June 08, 2008

Giving the Badlands back

Oglala Sioux could regain Badlands national parklandThe southern half of this swath of grasslands and chiseled pink spires looks untouched from a distance. Closer up, the scars of history are easy to see.

Unexploded bombs lie in ravines, a reminder of when the military confiscated the land from the Oglala Sioux tribe during World War II and turned it into an artillery range. Poachers who have stolen thousands of fossils over the years have left gouges in the landscape. On a plateau, a solitary makeshift hut sits ringed by empty Coke cans and shaving cream canisters. It is the only remnant of a three-year occupation by militant tribal activists who had demanded that the land be returned.

Now the National Park Service is contemplating doing just that: giving the 133,000-acre southern half of Badlands National Park back to the tribe. The northern half, which has a paved road and a visitor center, would remain with the park system.

The park service has dissolved 23 parks and historic sites since 1930, but none has been returned to tribes. "It's really exciting for us to think about walking down this road," said Sandra J. Washington, head of planning for the service's Omaha office, which oversees Badlands. "The intention is to be as honorable as possible."

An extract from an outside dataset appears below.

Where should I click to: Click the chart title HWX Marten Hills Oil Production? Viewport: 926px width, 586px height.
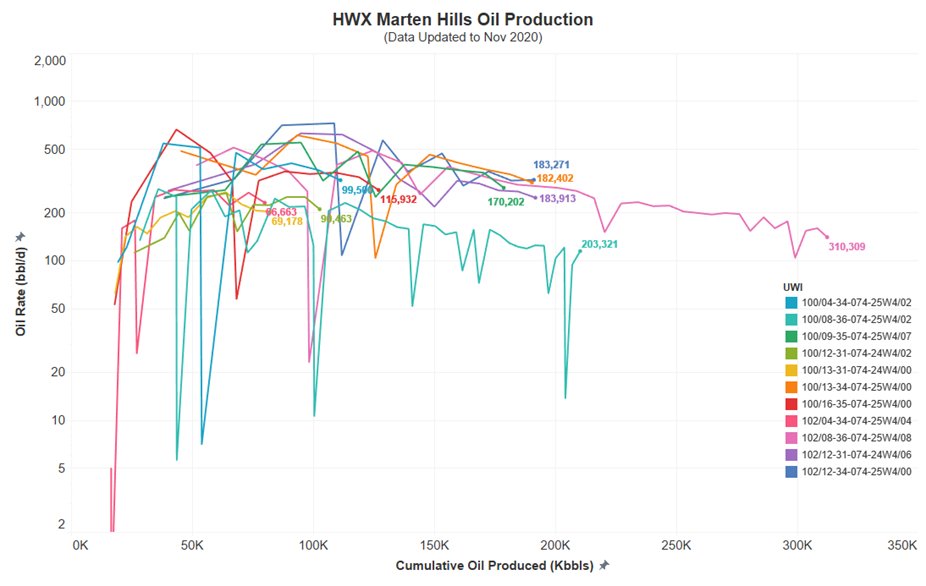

The change would require congressional approval and the process is in its earliest stages, with officials still to decide whether the south section should be handed over solely to the tribal government, become a separate park run by the tribe with help from the park service, or left as is.
Parks built on stolen land:Many of the most renowned national parks--Yellowstone, Glacier, Grand Canyon--were formed after the federal government forced tribes from the land.

"The national park is a sort of wonderful ideal, but it's an ideal that was created," said Karl Jacoby, a professor at Brown University who studies Western history. "There weren't empty wilderness areas in the United States. They had to be created by the removal of Indians."

The confiscation of the land that is now the south end of Badlands National Park is fresher in locals' memories. In 1942, the military gave more than 800 people a week to move out.

Anita Ecoffey, 65, remembers her father describing what it was like to flee from his home taking only what he could carry, leaving the land where he had buried his parents.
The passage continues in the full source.